Consigne: Mettez en liste numérotée les lignes de la liste, de celle qui contient « How do I perform: Click the wifi.sta.config(ssid, password) » jusqu'à celle qui contient « click(x=83, y=9) » incluse, sans les lignes vides. Laissez les images de côté dans votre réponse.

╭─ La liste

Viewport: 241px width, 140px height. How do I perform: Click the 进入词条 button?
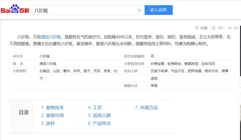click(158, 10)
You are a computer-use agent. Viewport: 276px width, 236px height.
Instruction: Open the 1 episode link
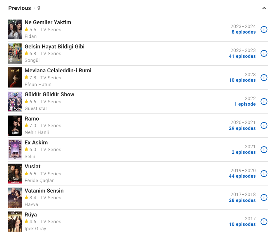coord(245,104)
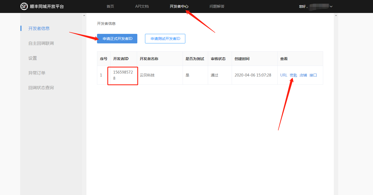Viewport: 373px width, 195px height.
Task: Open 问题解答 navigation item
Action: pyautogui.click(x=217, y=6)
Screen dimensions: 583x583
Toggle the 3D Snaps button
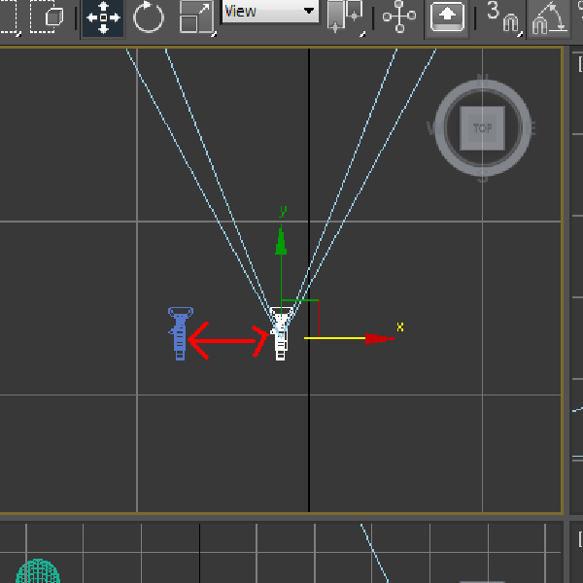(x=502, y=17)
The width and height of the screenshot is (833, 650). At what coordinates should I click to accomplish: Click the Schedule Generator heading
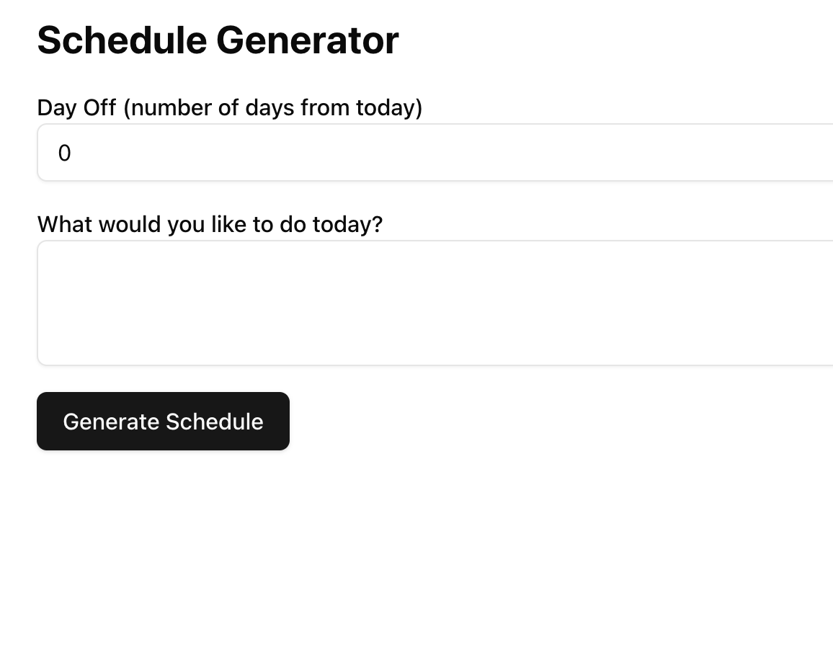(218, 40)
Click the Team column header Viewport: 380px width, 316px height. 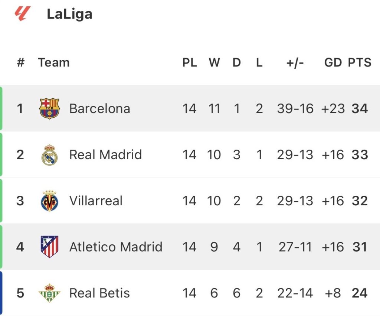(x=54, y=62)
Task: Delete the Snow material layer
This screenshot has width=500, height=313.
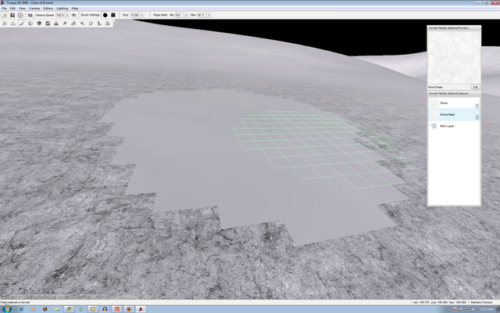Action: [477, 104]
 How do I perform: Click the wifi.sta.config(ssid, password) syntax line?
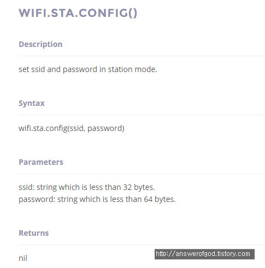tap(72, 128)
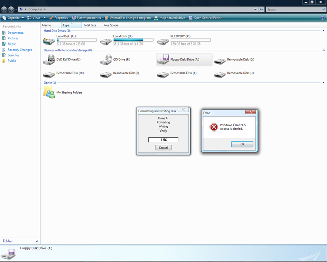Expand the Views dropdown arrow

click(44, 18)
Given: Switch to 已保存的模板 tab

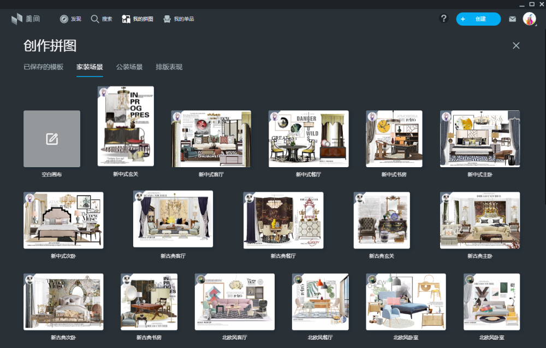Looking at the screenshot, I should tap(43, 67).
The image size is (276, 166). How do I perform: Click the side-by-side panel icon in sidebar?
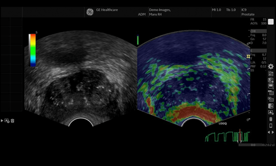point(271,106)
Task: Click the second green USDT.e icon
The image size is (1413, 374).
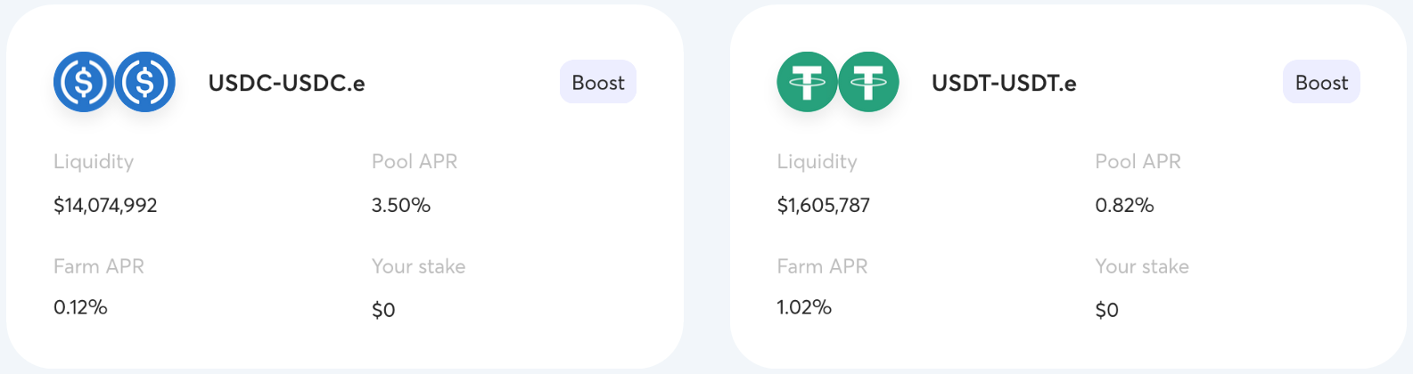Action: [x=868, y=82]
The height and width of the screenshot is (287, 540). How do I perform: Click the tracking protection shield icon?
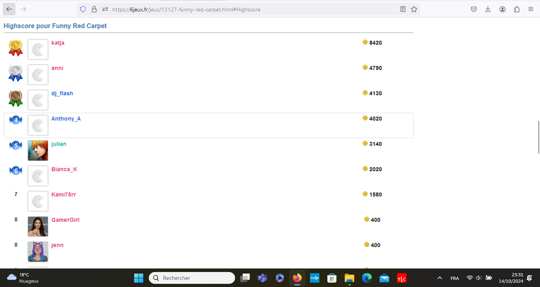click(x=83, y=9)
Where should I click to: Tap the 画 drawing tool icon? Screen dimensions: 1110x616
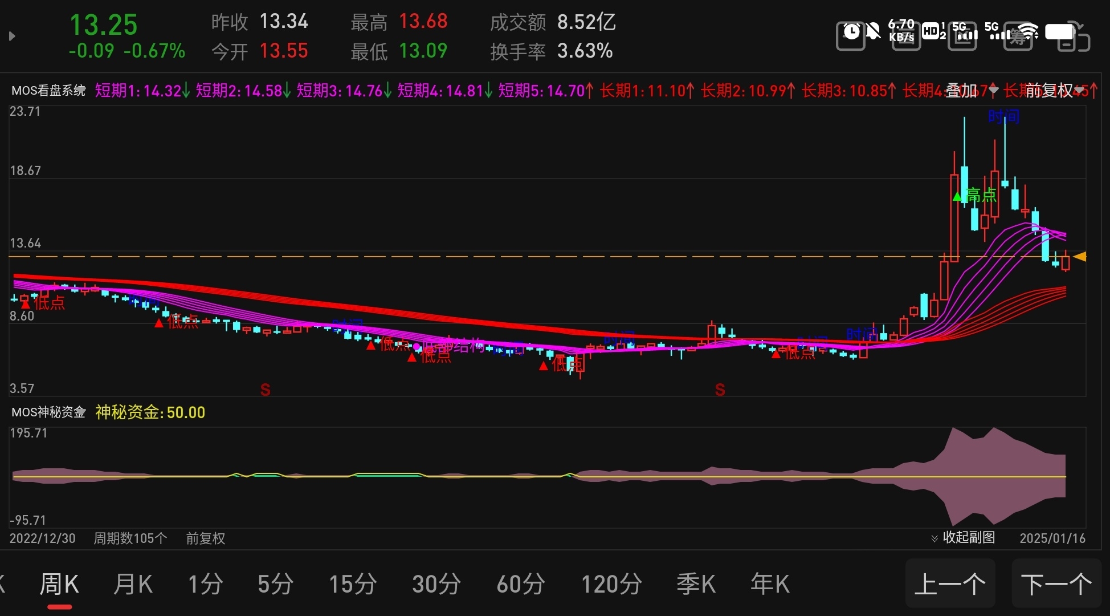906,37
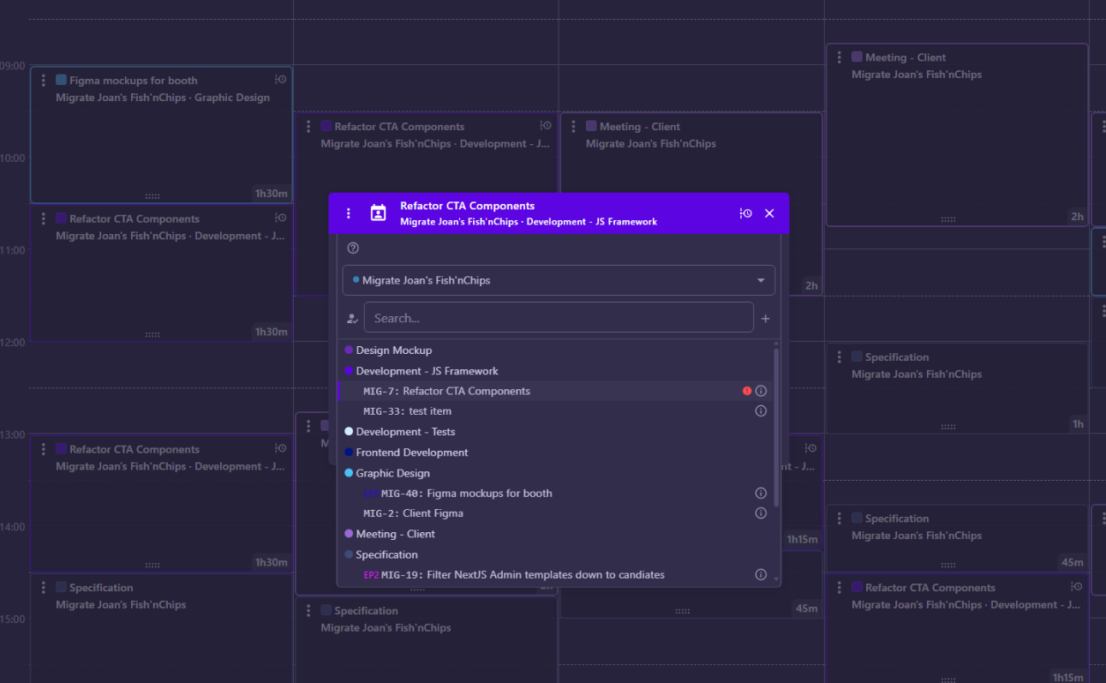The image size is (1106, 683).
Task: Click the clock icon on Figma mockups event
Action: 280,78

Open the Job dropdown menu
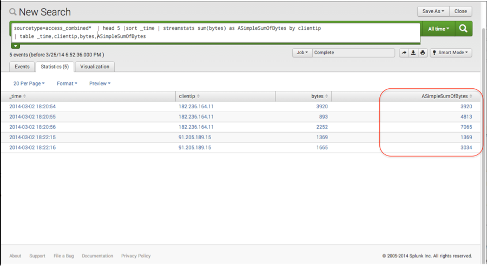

╰─

Résultat ci-dessous:
1.  How do I perform: Click the wifi.sta.config(ssid, password) syntax line?
2. tap(72, 128)
3. Expand the Views dropdown arrow
4. click(44, 18)
5. Given: Switch to 已保存的模板 tab
6. Looking at the screenshot, I should tap(43, 67).
7. The image size is (276, 166). How do I perform: Click the side-by-side panel icon in sidebar?
8. point(271,106)
9. Task: Click the second green USDT.e icon
10. The image size is (1413, 374).
11. Action: [x=868, y=82]
12. The height and width of the screenshot is (287, 540). How do I perform: Click the tracking protection shield icon?
13. click(x=83, y=9)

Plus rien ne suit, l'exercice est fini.